### Problem to solve
Copy, please, the line with "Task: Open the Layout Inspector" and each line that follows it through the end of the data below, exactly as given and without pictures.

(Stored records)
════════

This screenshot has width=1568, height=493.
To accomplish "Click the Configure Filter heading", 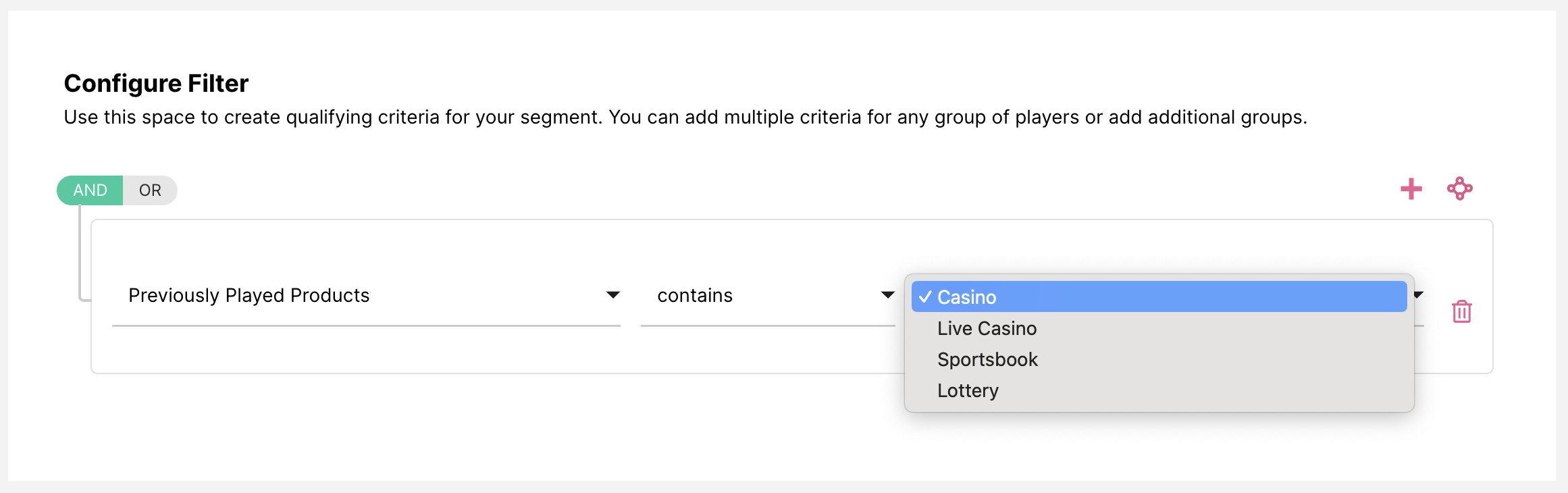I will coord(156,84).
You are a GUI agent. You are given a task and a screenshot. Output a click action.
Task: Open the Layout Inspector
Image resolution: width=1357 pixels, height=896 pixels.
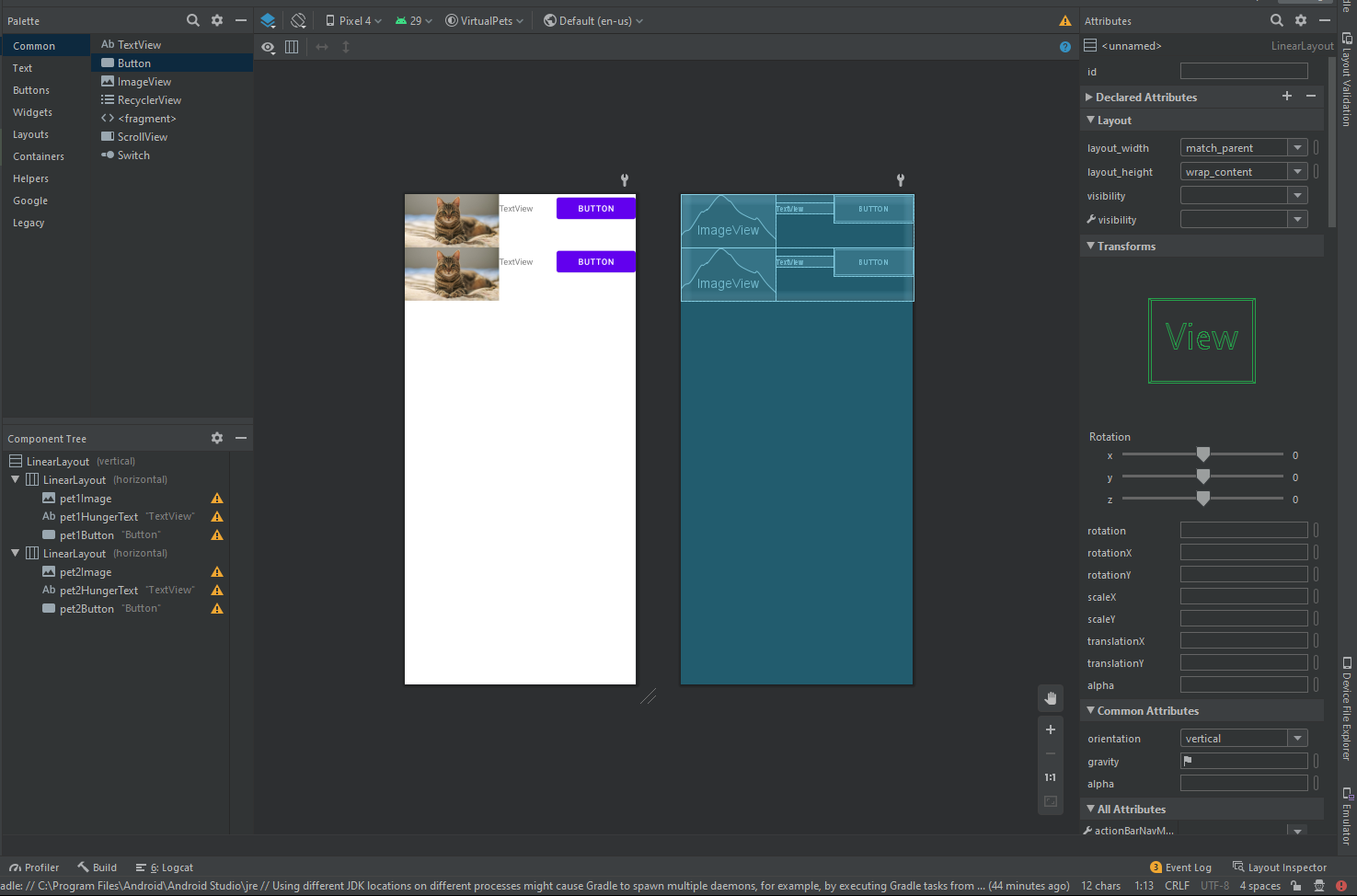(1281, 867)
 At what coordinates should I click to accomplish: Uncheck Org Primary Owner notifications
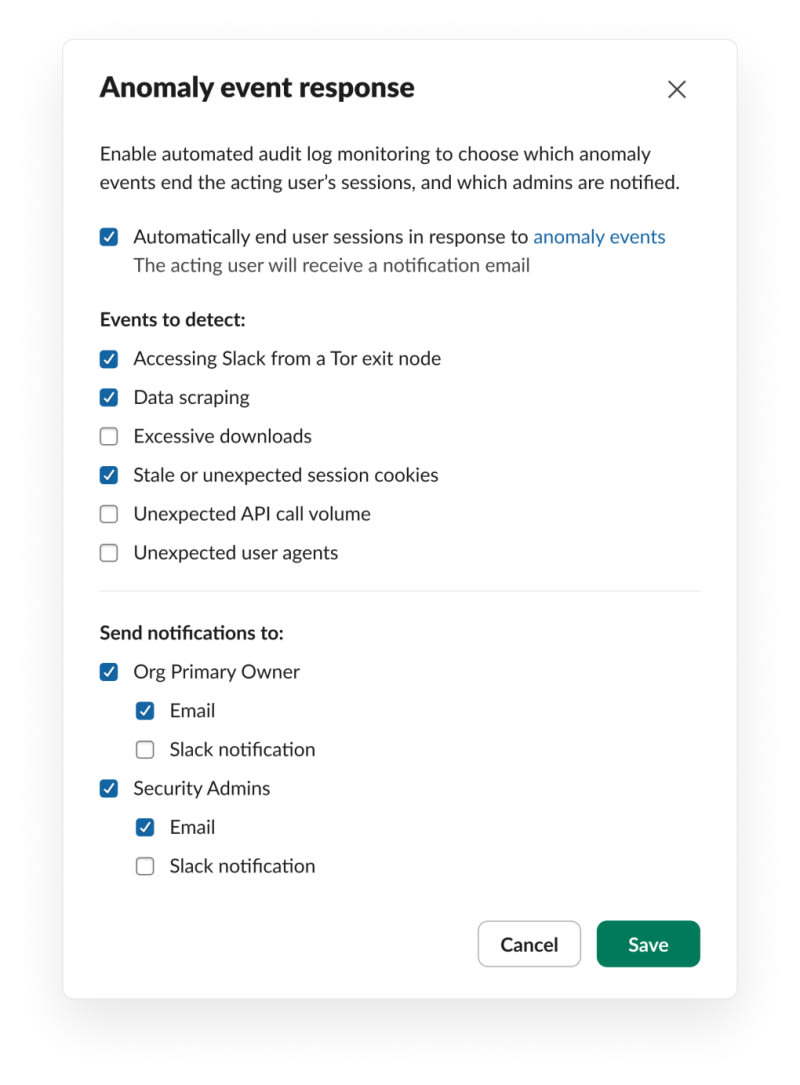coord(109,672)
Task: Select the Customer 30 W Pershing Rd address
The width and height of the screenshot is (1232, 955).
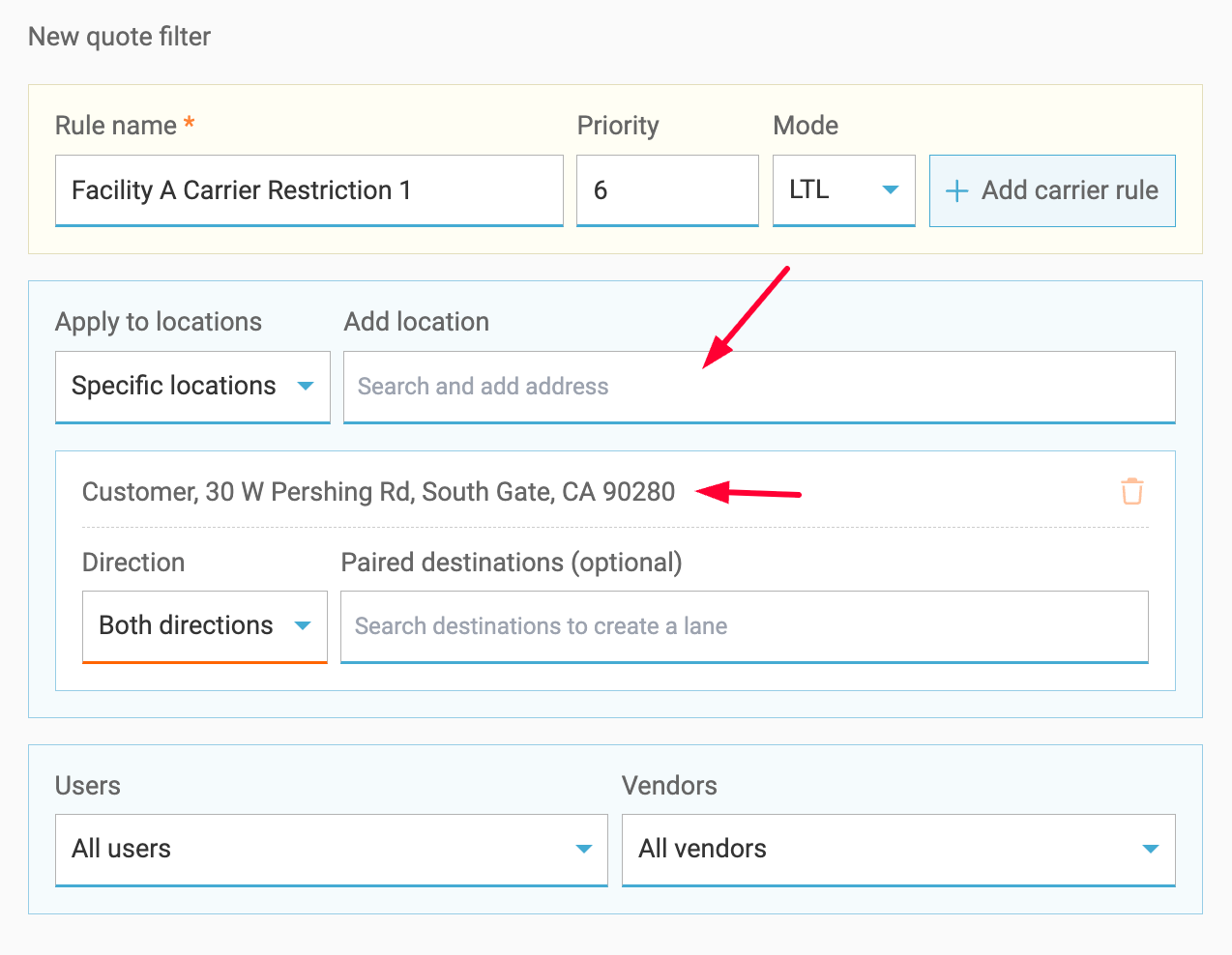Action: point(378,492)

════════

### Written response
Task: Open the Layout Inspector
Image resolution: width=1357 pixels, height=896 pixels.
(1281, 867)
 At what coordinates should I click to accomplish: Uncheck Org Primary Owner notifications
coord(109,672)
Task: Select the Customer 30 W Pershing Rd address
The width and height of the screenshot is (1232, 955).
Action: point(378,492)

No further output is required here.